Vez ou outra um grupo de duzentos até quinhentos homens avançavam contra os portões, tentavam quebrar aquela podre madeira, mas os soldados de Caienu faziam chover pontas de aço das muralhas, e os soldados de Rubrum recuavam, incapazes de continuar morrendo por algo que parecia impossível de se conseguir. Caienu podia ser um caos, mas suas defesas se provaram, diferente do que Arcaia esperava, dignas de uma cidade-estado daquele tamanho. E mesmo sob tanto tempo em cerco, ainda havia água e comida na cidade.

Ali, no campo de combate, sua chegada fora inesperada, mas ninguém fez pouco de sua presença, como poderiam? Todos amavam ela.

Assim que se espalhou pelo acampamento que Arcaia estava entre eles, todos começaram a lutar com o dobro de afinco. E o próprio Príncipe Kedros pareceu renovar suas forças querendo se mostrar digno de algo.

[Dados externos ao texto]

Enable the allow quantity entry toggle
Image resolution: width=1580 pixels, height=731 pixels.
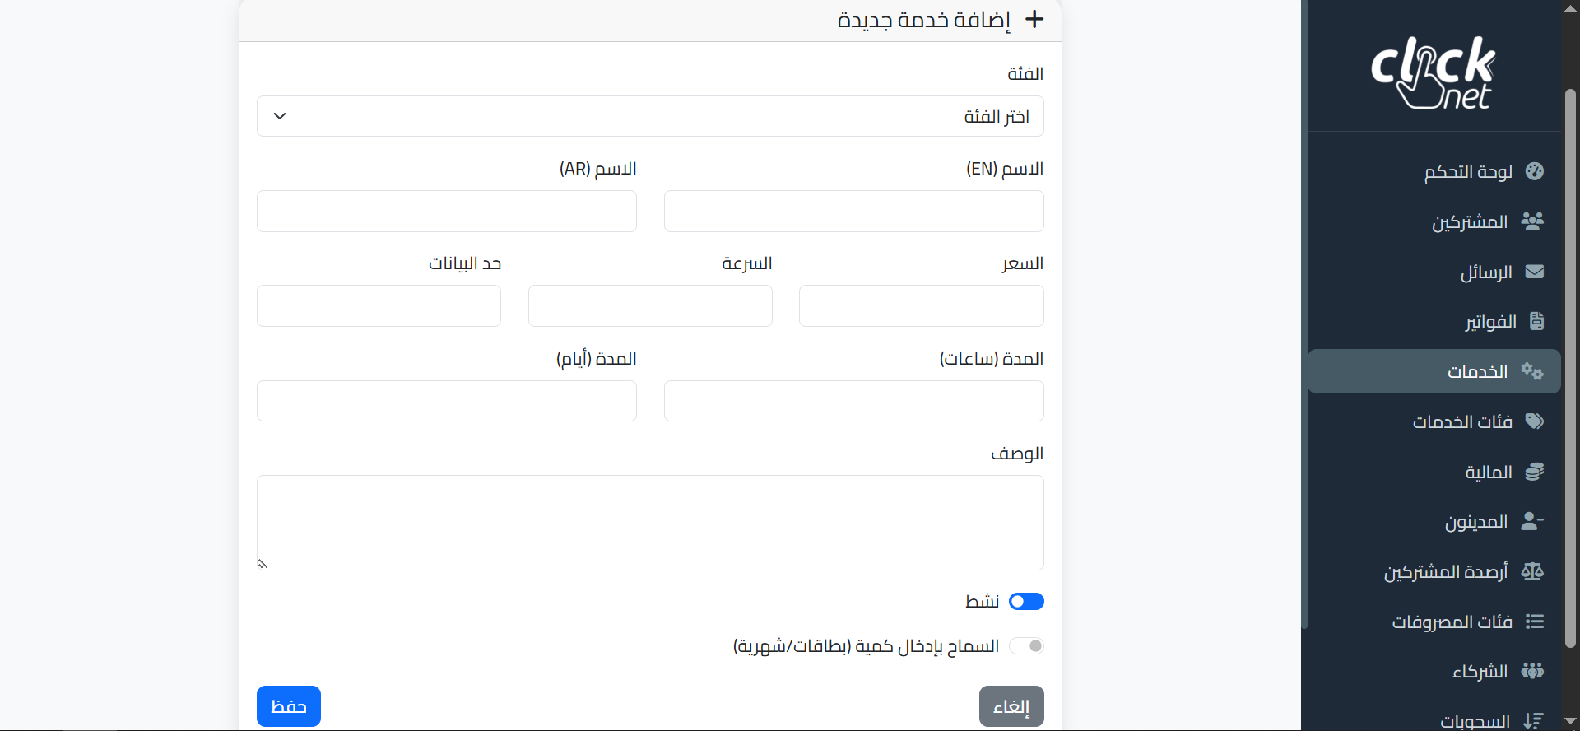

Em uma noite estavam jantando carne de cervo assada com cerveja espumada para beber. Arcaia jantava junto de Kedros e os outros capitães quando decidiu opinar;

— As armas de cerco não derrubaram essas muralhas em menos de um ciclo. Seus homens não quebrarão aqueles portões sem que metade morra, e não vou permitir isso. Já são quantos?

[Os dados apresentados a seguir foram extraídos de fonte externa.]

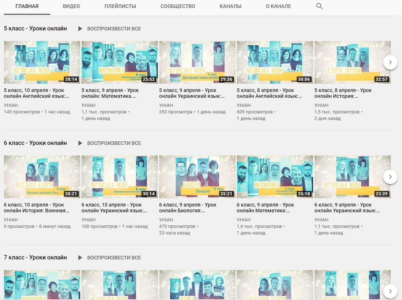Open the 6 класс - Уроки онлайн playlist title
This screenshot has width=402, height=300.
(36, 143)
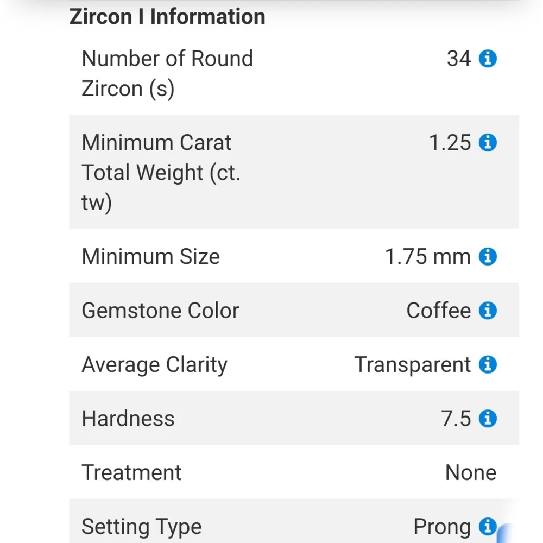This screenshot has width=543, height=543.
Task: Click the Setting Type label
Action: [141, 526]
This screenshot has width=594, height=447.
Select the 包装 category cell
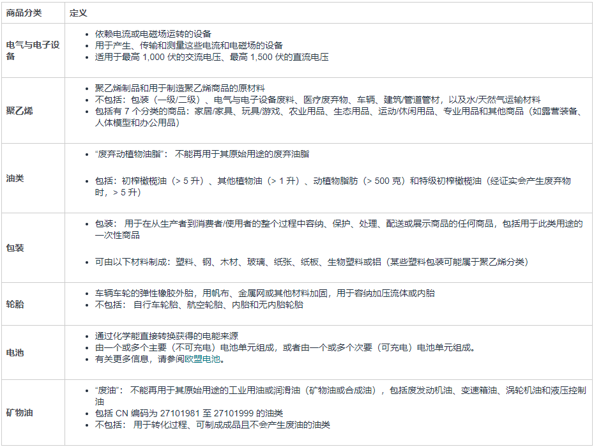pos(15,247)
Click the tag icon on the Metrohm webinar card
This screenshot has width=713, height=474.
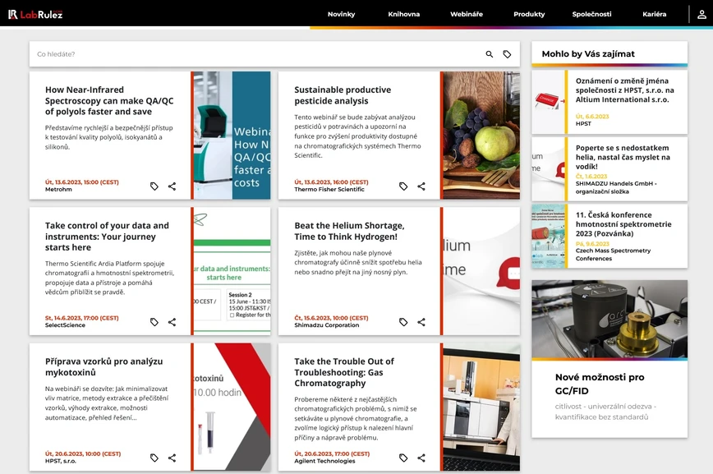[154, 186]
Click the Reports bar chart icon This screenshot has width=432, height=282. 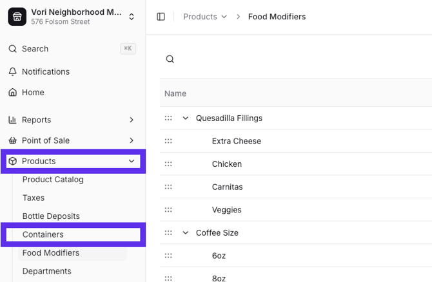click(x=12, y=120)
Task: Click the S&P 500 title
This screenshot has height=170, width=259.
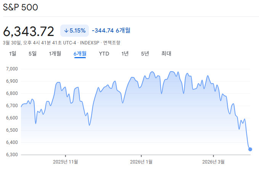Action: click(x=21, y=8)
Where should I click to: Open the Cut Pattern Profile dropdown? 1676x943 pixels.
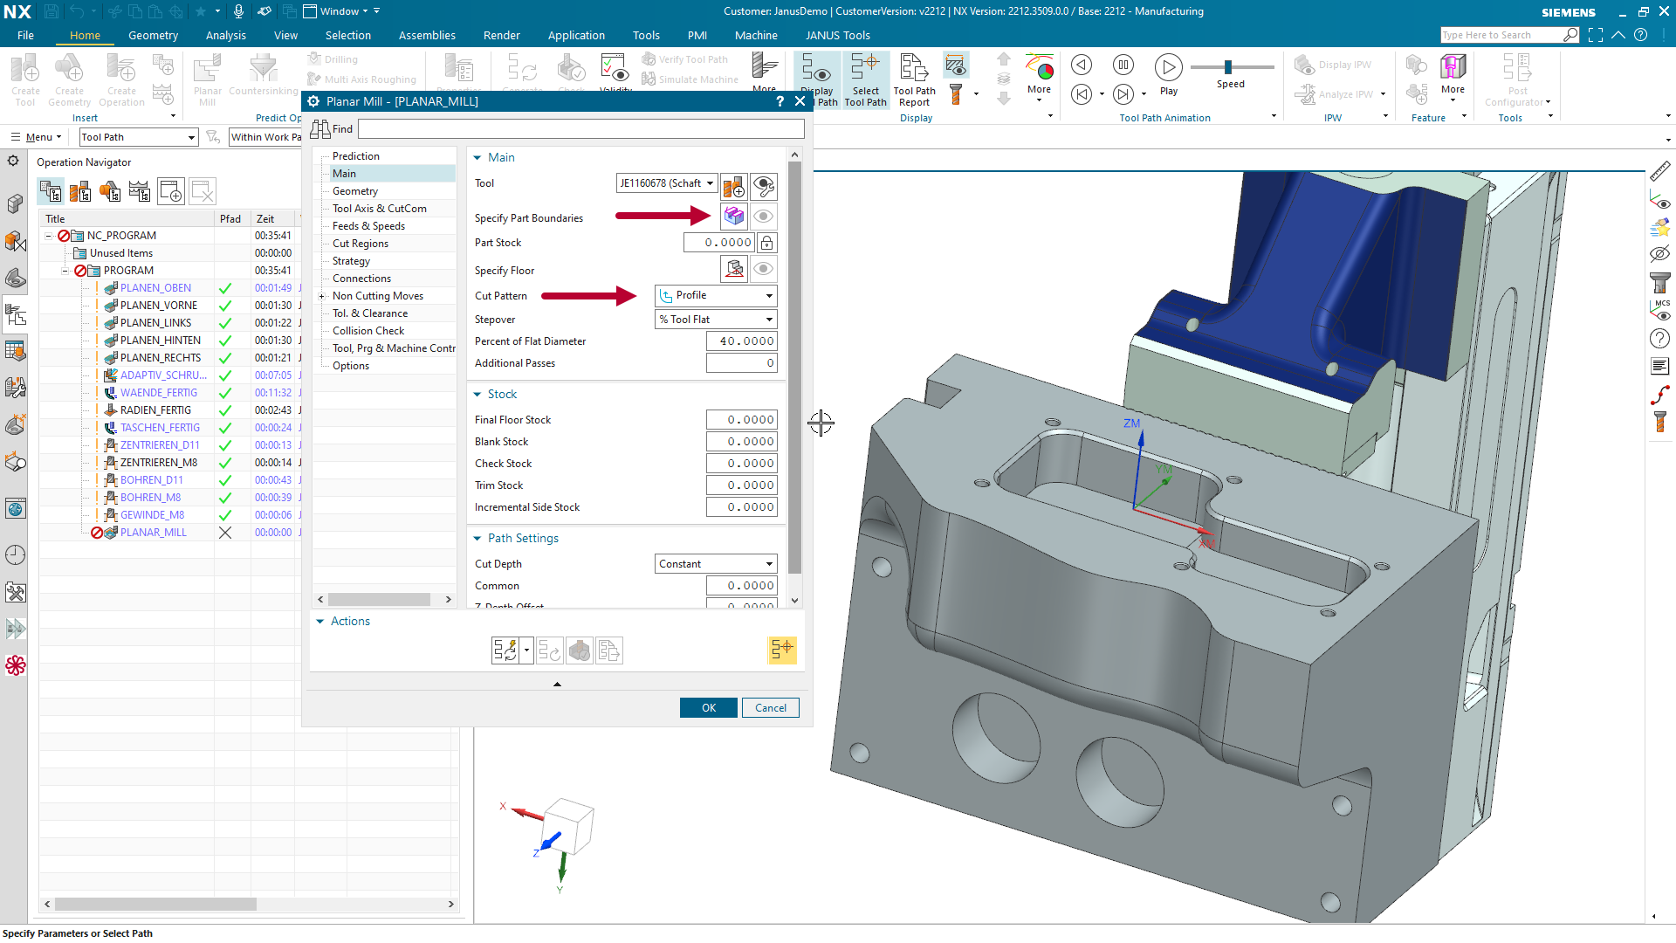click(716, 295)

— Mil e Duzentos para menos, senhora. — Respondera um dos capitães.

— Dos mais de três mil que deixaram Rubrum. — Ela ponderou, batendo as unhas sobre a mesa. — E se eu encerrasse esta guerra amanhã?

— E como faria isso?

— Primeiro, precisaria de uma promessa dos melhores guerreiros. Eu diria... cento e quinze. Dentre eles, vocês não devem fazer parte. Mas vocês deveram jurar também.

— Cento e quinze mais os capitães? — Kedros, o general ali, perguntou, temeroso. — O que pretende, Arcaia?

— Kedros, meu amável príncipe. São cento e quinze, os capitães e Você! Caso contrário continuaram o cerco.

— Refaço a pergunta de nosso príncipe. — Disse outro capitão. — O que pretende?

— Por um fim nesta guerra. Já disse.

— Pede nossos melhores guerreiros. Para que propósito, perguntamos. — Kedros inqueriu. — Não posso mandar bons homens para o abatedouro como se fossem gado.

— Nenhum deles ou de vocês vai perder uma única gota de sangue. Sequer desembainharão a espada contra Caienu. Eu terei a cidade rendida antes do fim do próximo dia e nenhuma vida de Rubrum se perderá no processo.

— E de Caienu? — Perguntou um capitão mais esperto entre os outros.

Arcaia sorriu para ele, um sorriso triunfante.

— Nenhuma vida sobrará em Caienu pelo fim do dia.

Os capitães não acreditavam que Arcaia fosse realmente conseguir, mas sob uma proposta tão simplória, eles juraram a ela que os cento e quinze guerreiros iriam servir Arcaia como membros de sua guarda pessoal.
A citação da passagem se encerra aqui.